We're closing this week's "Future Possibilities" series with a look at international collaborations. It's no secret that street dancers from different countries do show unique flavors in the way they interpret the music. Whether you're a bboy, a popper, or a locker; your cultural upbringing and personal aesthetics inform your style. We are the product of our journey along the ongoing tension between "nature and nurture," as any biologist could easily explain. While there are examples of some international collaborations, we'd love to see more in the future. It can only help to expand the global street dance scene. (Photo above is from a Google Images Search for Juste Debout.)
Think about how international collaborations could affect our scene artistically. First, there would be more opportunities to have a creative dialogue about ideas, staging, choreography and personal histories. Collaborations would create a forum for this cross-cultural exchange. While we can still retain our regional differences, a new artistic hybrid of styles could emerge among street dancers. There are many cities around the world who are leading in their street dance cultures: Paris, Tokyo, Montreal, Seoul and the list goes on and on. Having international collaborations would be more effective than only casually knowing about each others' cultures through Youtube videos. Working together in person brings us face to face with the reality of who we are and what we represent. It also forces us to see past our differences and to work out a collaborative method of creating art together. Technology makes this possible as we find ourselves sharing information at a faster rate through the Internet. Why not make it real and bring our ideas to the table in person? Fostering more international collaborations will bring the best dancers together and will also bring out the best in all dancers.
Some examples of these kinds of collaborations are already happening. Poppin' crew Machine Gone Funk (MGF) has staged shows with elite Japanese poppers like Gucchon, Kei and others. Together, they form Animated Villains crew. In the bboy world, the Mighty Zulu Kings (MZK) stands as one of the most competitive crews that draws top bboys from many countries. While the Zulu Kings seek to represent the original flavor of the Bronx, they are bringing in bboys from Korea and Europe who also add their unique personalities to the mix. And what about the plethora of teachers who travel and stage shows in all the venues they frequent? Whether it's locking teachers like Tony Tee or the Electric Boogaloos, established teachers are creating opportunities for students to interact with dancers from other cultures.

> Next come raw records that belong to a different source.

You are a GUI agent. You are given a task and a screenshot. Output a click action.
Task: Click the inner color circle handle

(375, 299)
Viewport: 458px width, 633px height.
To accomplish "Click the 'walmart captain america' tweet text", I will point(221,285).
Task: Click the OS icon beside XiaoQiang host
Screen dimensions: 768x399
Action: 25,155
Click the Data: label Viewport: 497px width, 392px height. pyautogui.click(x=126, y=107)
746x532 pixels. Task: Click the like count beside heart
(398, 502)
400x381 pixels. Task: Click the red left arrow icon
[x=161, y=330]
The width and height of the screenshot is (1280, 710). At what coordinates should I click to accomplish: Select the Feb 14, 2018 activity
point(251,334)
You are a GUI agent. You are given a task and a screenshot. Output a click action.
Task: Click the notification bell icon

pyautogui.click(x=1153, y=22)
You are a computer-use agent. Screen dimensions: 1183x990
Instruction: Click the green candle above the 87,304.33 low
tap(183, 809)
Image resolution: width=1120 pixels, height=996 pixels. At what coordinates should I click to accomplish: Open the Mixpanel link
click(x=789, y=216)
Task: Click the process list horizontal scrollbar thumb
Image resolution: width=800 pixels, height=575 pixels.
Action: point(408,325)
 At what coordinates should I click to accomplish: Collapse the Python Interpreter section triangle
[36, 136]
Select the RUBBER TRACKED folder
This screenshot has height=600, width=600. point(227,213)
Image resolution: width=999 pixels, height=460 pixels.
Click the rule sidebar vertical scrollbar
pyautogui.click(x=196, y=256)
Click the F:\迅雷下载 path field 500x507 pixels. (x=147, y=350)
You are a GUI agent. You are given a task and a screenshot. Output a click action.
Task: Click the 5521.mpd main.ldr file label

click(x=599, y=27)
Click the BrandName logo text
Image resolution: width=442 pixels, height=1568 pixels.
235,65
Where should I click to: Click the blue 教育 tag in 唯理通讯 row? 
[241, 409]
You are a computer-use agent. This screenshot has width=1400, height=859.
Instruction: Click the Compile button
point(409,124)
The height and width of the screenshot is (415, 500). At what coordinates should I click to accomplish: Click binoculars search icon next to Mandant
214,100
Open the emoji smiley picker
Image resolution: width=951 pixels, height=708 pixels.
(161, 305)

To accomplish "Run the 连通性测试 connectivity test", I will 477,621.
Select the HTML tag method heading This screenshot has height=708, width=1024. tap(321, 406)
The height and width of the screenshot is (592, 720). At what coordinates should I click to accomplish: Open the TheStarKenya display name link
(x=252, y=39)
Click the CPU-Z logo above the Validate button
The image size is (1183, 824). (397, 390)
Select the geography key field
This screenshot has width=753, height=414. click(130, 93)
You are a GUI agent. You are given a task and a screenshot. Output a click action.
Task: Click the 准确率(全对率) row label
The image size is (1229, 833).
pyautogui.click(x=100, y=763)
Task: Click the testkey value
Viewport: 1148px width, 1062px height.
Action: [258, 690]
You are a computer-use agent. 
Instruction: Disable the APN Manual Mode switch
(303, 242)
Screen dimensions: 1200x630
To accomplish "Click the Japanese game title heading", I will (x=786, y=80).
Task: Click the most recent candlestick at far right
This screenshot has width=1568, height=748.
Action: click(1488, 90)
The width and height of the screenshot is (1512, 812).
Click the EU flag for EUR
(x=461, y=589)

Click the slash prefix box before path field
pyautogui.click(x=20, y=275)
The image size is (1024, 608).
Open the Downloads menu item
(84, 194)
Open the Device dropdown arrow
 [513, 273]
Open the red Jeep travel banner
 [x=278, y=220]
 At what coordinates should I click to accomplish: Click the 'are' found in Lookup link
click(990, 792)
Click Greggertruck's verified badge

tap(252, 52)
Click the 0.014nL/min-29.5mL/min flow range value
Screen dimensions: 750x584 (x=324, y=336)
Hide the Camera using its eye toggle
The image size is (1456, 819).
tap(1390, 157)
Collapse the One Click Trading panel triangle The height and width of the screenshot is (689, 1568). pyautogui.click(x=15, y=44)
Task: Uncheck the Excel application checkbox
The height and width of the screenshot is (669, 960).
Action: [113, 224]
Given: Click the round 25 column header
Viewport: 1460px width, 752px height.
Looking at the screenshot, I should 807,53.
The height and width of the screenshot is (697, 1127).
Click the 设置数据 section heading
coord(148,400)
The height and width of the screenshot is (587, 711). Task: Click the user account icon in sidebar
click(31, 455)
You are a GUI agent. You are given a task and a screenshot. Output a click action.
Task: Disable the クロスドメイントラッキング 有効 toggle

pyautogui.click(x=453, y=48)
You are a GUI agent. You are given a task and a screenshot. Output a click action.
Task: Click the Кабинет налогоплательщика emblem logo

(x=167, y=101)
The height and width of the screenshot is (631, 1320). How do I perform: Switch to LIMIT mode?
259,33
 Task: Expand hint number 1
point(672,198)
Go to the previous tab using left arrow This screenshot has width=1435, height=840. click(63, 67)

On a deeper social context, international collaborations make the world a much smaller place. Think about how National Geographic expanded our world views in the early to mid 20th century. Many folks didn't have the opportunity to travel across the globe and visit the exotic locations that National Geographic photographers explored. But through pictures and text, we could look through a window to another part of the world. It broke down some cultural barriers and allowed us to have a greater understanding of nations, environments, and cultures different from our own. Film and television have done that as well when they are produced well. If dance is a universal human language, then there is much potential for increasing our global connection with each other if we promote more international collaborations. It can literally be one step in changing the world.